For BEA Tuxedo release 7.1, the AAA (authentication, authorization, and auditing) security features were added so that implementations using the AAA plug-in functions would not need to base security on the BEA Tuxedo administrative option. As a result, the BEA Engine AAA security functions are always called in the main BEA Tuxedo 7.1 code path. Since many applications do not use security, they should not pay the overhead price of these BEA Engine security calls.

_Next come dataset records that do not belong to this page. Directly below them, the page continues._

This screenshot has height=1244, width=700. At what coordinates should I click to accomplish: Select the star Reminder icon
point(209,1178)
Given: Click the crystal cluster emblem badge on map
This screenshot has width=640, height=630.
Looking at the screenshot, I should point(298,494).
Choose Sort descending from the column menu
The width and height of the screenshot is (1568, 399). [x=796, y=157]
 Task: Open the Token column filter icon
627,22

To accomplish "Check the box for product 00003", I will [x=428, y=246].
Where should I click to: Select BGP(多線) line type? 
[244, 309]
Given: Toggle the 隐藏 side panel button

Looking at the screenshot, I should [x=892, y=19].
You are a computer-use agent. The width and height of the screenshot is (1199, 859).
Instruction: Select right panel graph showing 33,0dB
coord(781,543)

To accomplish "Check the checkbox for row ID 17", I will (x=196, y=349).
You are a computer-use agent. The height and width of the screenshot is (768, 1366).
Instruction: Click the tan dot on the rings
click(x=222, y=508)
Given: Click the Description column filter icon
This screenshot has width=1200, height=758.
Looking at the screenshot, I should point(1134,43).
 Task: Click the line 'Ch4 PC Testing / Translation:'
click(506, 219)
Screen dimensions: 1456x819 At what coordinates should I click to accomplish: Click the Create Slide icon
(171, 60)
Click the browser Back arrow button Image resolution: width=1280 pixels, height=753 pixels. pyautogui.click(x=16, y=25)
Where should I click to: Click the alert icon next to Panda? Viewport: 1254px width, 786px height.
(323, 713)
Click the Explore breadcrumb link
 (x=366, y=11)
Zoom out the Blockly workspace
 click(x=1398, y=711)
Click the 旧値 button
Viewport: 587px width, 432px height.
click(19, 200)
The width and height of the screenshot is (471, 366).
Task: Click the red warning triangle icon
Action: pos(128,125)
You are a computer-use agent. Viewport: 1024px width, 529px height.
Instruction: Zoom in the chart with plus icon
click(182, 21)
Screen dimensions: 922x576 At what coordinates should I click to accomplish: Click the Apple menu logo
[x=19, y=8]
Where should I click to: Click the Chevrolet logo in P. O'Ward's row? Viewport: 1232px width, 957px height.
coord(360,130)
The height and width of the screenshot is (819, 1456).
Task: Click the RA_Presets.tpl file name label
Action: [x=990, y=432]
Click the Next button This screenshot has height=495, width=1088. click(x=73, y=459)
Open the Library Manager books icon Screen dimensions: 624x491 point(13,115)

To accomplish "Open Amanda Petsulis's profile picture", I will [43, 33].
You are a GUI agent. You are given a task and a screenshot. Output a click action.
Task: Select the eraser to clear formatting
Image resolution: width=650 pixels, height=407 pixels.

For BEA Tuxedo release 8.0 or later, the NO_AA option has been added to the OPTIONS parameter in the RESOURCES section of the configuration file. The NO_AA option will circumvent the calling of the authorization and auditing security functions. Since most applications need authentication, this feature cannot be turned off.

If the NO_AA option is enabled, the following SECURITY parameters may be affected:

The parameters NONE, APP_PW, and USER_AUTH parameters will continue to work properly—except that no authorization or auditing will be done.
The ACL and MANDATORY_ACL parameters will continue to work properly, but will only use the default BEA security mechanism.

Using the Multithreaded Bridge

Because only one Bridge process is running per host machine in a multiple machine Tuxedo domain, all traffic from a host machine passes through a single Bridge process to all other host machines in the domain. The Bridge process supports both single-threaded and multithreaded execution capabilities. The availability of multithreaded Bridge processing improves the data throughput potential. To enable multithreaded Bridge processing, you can configure the BRTHREADS parameter in the MACHINES section of the UBBCONFIG file.

Setting BRTHREADS=Y configures the Bridge process for multithreaded execution. Setting BRTHREADS=N or accepting the default N, configures the Bridge process for single-threaded execution.

Configurations with BRTHREADS=Y on the local machine and BRTHREADS=N on the remote machine are allowed, but the thoughput between the machines will not be greater than that for the single-threaded Bridge process.

Setting BRTHREADS=Y makes sense only if a machine has multiple CPUs; however, having multiple CPUs id not a prerequisite for setting BRTHREADS=Y.
If the MODEL parameter in the RESOURCES section of the UBBCONFIG file is set to SHM, the BRTHREADS parameter has no effect and is ignored.
If BRTHREADS=Y and the Bridge environment contains TMNOTHREADS=Y, the Bridge starts up in threaded mode and logs a warning message. Basically, BRTHREADS overrides TMNOTHREADS and the warning message states that the Bridge is ignoring the TMNOTHREADS setting.

Turning Off Multithreaded Processing

BEA Tuxedo has a generalized threading feature. Due to the generality of the architecture, all ATMI calls must call mutexing functions in order to protect sensitive state information. Furthermore, the layering of the engine and caching schemes used in the libraries cause more mutexing. For applications that do not use threads, turning them off can result in significant performance improvements without making changes to the application code.

To turn off multithreaded processing use the TMNOTHREADS environment variable. With this setting, individual processes can turn threads on and off without introducing a new API or flag in order to do so.

Turning Off XA Transactions

Although not all BEA Tuxedo applications use XA transactions, all processes pay the cost of transactional semantics by calling internal transactional verbs. To boost performance for applications that don't use XA transactions for BEA Tuxedo release 8.0 or later, the NO_XA flag has been has been added to the OPTIONS parameter in the RESOURCES section of the configuration file.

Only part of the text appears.